• TEXT SECTION:
David Berthon, Chairman, RACA Motoring Committee
Northstar Admin
Published Date
3 Days Ago
Driving one of the new Chinese electric cars, the Leapmotor C10 electric SUV, a company that only started in business in 2015, backed by a majority holding from the giant Stellantis company, the merger of Fiat Chrysler and the French PSA Group. The Leapmotor C10 a mid-sized SUV in two grades, the Style at $47,500, and the Design at $51,500, both driveaway. These prices very sharp and below similar sized offerings from other new Chinese brands, as well as the Kia EV 5 and the Tesla model Y. The price also including a 12-month subscription to the Charge Fox network.
On face value, a sharply priced very comfortable family friendly mid-size SUV with a single electric motor driving the rear wheels powered by a 69.9 kWh battery. The specification impressive – dual zone climate control, LED headlights, power front seats with heating and cooling, a panoramic sunroof, wireless phone charger, 12 speaker sound, a power tailgate, rear privacy glass, ambient lighting, high grade synthetic leather and a 14.6-inch touch screen with a 10.25-inch display screen in front of the driver. It also features 20-inch alloy wheels shod with quality Dunlop eSport Maxx tyres.
Whilst it is very highly equipped it does disappoint with the lack of Apple CarPlay and Android Auto highlighted by the lack of Google Apps and the excellent Google Maps, but it does have its own built-in apps like Spotify and the in-build navigation software. Also missing a spare wheel replaced by a tyre repair kit, although the upside is a rather roomy 581 litre boot with the ability to fold the rear seats backs nearly flat for a spacious load space. In all, a roomy five-seater, with excellent space in both seat rows and with great storage featuring a multitude of storage pockets. All in a somewhat handsome body with great safety credentials, awarded a five-star ANCAP safety rating offering 89 per cent adult occupant protection and 87 percent child occupant protection.

• GIVEN PROBLEM A:
Set down the part of the Leapmotor C10 review from "On face value, a" to "eSport Maxx tyres.", word for word.

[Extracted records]
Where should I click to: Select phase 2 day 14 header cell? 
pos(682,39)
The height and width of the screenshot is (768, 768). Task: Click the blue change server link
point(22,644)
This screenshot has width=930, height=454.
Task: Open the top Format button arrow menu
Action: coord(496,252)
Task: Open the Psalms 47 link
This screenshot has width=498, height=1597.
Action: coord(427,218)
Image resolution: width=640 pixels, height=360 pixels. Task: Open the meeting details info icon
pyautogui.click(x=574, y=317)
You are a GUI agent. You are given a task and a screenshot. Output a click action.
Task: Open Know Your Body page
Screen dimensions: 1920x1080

• GIVEN PROBLEM B:
Extract the portion of the listing from the line with "Task: Open the Psalms 47 link" through the end of the listing, reproducing each line unchanged and nothing else.

• RIGHT ANSWER A:
On face value, a sharply priced very comfortable family friendly mid-size SUV with a single electric motor driving the rear wheels powered by a 69.9 kWh battery. The specification impressive – dual zone climate control, LED headlights, power front seats with heating and cooling, a panoramic sunroof, wireless phone charger, 12 speaker sound, a power tailgate, rear privacy glass, ambient lighting, high grade synthetic leather and a 14.6-inch touch screen with a 10.25-inch display screen in front of the driver. It also features 20-inch alloy wheels shod with quality Dunlop eSport Maxx tyres.

• RIGHT ANSWER B:
Task: Open the Psalms 47 link
This screenshot has width=498, height=1597.
Action: coord(427,218)
Image resolution: width=640 pixels, height=360 pixels. Task: Open the meeting details info icon
pyautogui.click(x=574, y=317)
You are a GUI agent. You are given a task and a screenshot. Output a click action.
Task: Open Know Your Body page
Screen dimensions: 1920x1080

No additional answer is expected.